*TEXTE AFFICHÉ*:
Nous l’avons déjà souligné: les rentes projetées fondent à grande vitesse et impliquent un effort de planification précoce pour qui veut vivre le plus à l’aise possible à la retraite. On peut bien évidemment se faire à l’idée (ou même désirer) d’une vie différente et frugale une fois sorti du cirque professionnel. On peut aussi quitter l’îlot de cherté suisse pour des contrées plus abordables. Un nombre assez important de salariés d’origine espagnole ou portugaise, des Balkans, etc., choisissent d’ailleurs de rentrer au pays, où ils vivront plus à l’aise qu’ici. Mais ce n’est pas un scénario choisi par la majorité.

La première étape consiste ainsi à faire un budget de ses besoins et de ses revenus à la retraite. «Presque tous nos clients ont une vue trop optimiste de leur situation», observe Roland Bron de VZ. Certes, les dépenses liées à l’activité professionnelle ont tendance à diminuer. Mais celles liées à des activités de loisirs (voyages, sorties) augmentent. Les éventuels frais d’entretien d’enfants aux études disparaissent… comme le taux d’imposition qui va en général de pair. Les cotisations aux assurances sociales n’ont plus lieu d’être (donc économie), mais les déductions qu’elles autorisent idem.

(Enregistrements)

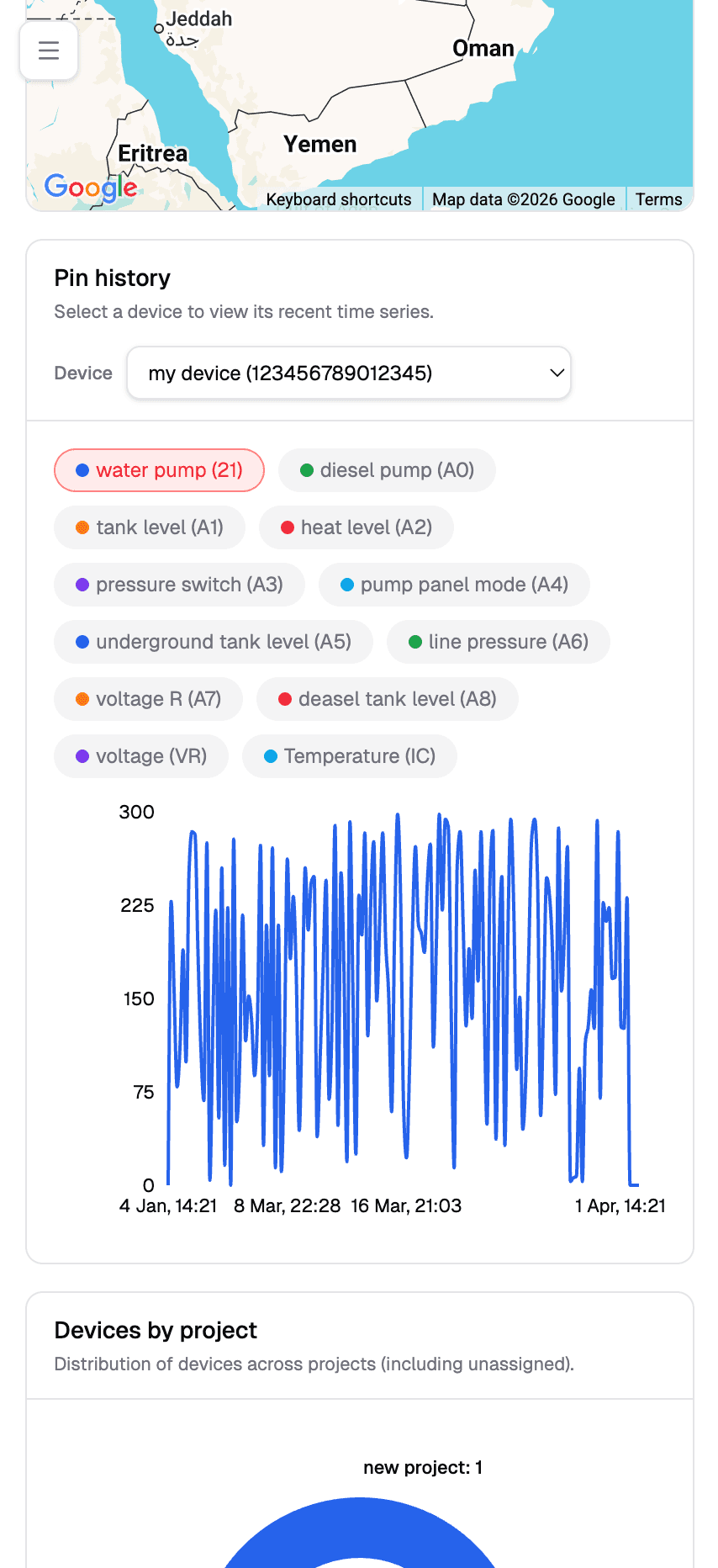Click the Terms link on the map
The height and width of the screenshot is (1568, 718).
(659, 199)
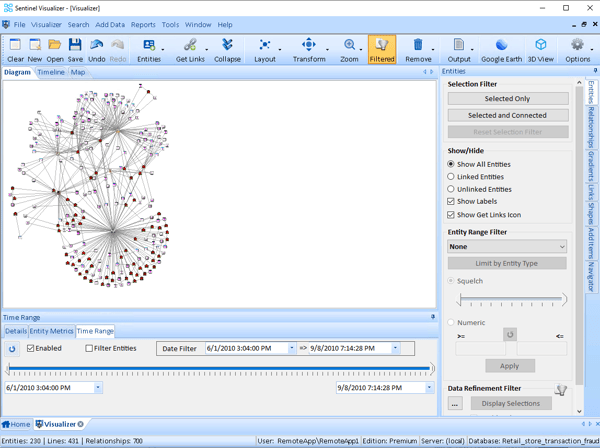Click the Remove trash icon
Screen dimensions: 600x448
click(x=418, y=46)
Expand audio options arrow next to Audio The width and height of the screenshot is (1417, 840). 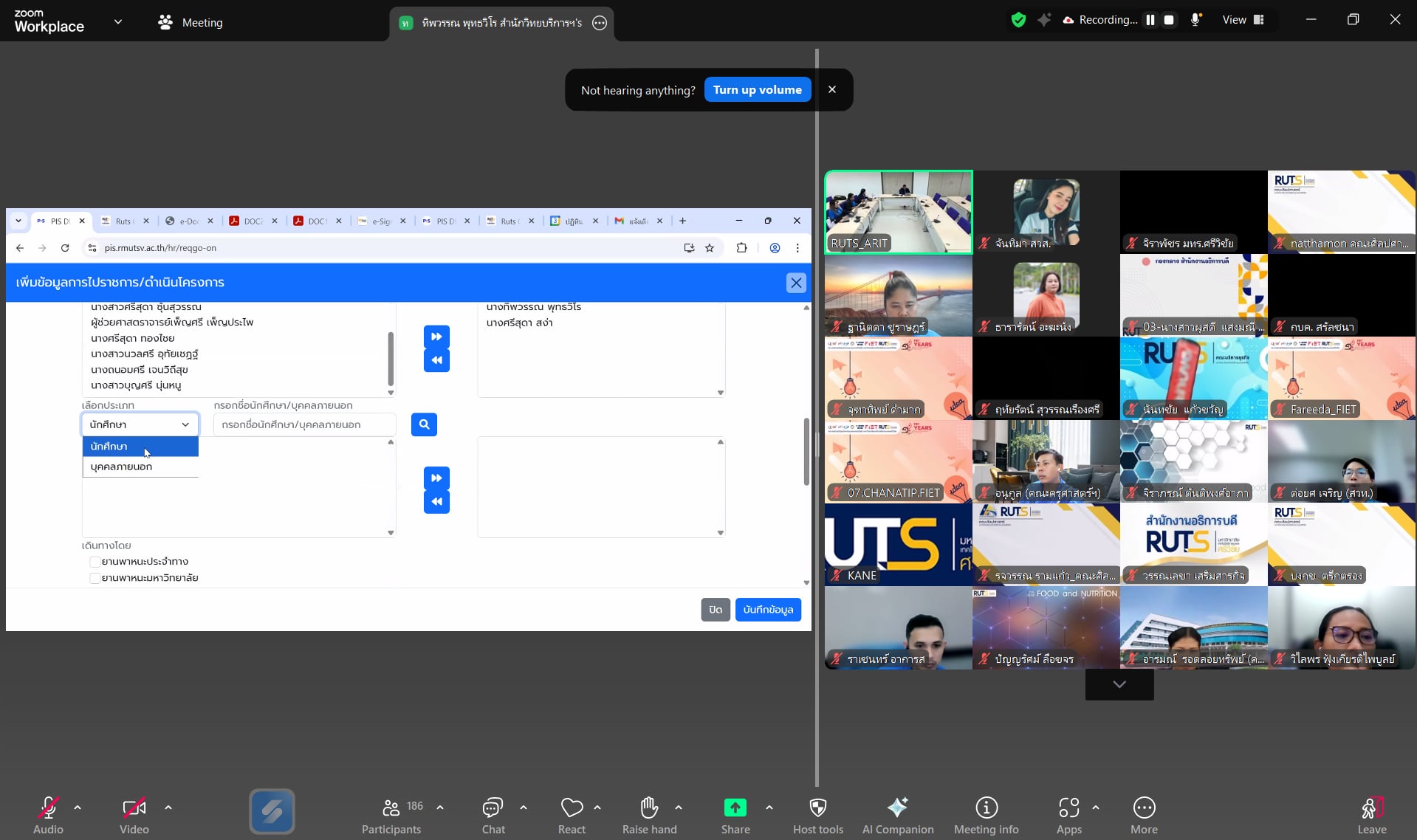78,808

*DEMANDE*:
Reproduisez mot pour mot l'intégralité du texte sur la préparation de la retraite.

*RÉPONSE ÉCRITE*:
Nous l’avons déjà souligné: les rentes projetées fondent à grande vitesse et impliquent un effort de planification précoce pour qui veut vivre le plus à l’aise possible à la retraite. On peut bien évidemment se faire à l’idée (ou même désirer) d’une vie différente et frugale une fois sorti du cirque professionnel. On peut aussi quitter l’îlot de cherté suisse pour des contrées plus abordables. Un nombre assez important de salariés d’origine espagnole ou portugaise, des Balkans, etc., choisissent d’ailleurs de rentrer au pays, où ils vivront plus à l’aise qu’ici. Mais ce n’est pas un scénario choisi par la majorité.

La première étape consiste ainsi à faire un budget de ses besoins et de ses revenus à la retraite. «Presque tous nos clients ont une vue trop optimiste de leur situation», observe Roland Bron de VZ. Certes, les dépenses liées à l’activité professionnelle ont tendance à diminuer. Mais celles liées à des activités de loisirs (voyages, sorties) augmentent. Les éventuels frais d’entretien d’enfants aux études disparaissent… comme le taux d’imposition qui va en général de pair. Les cotisations aux assurances sociales n’ont plus lieu d’être (donc économie), mais les déductions qu’elles autorisent idem.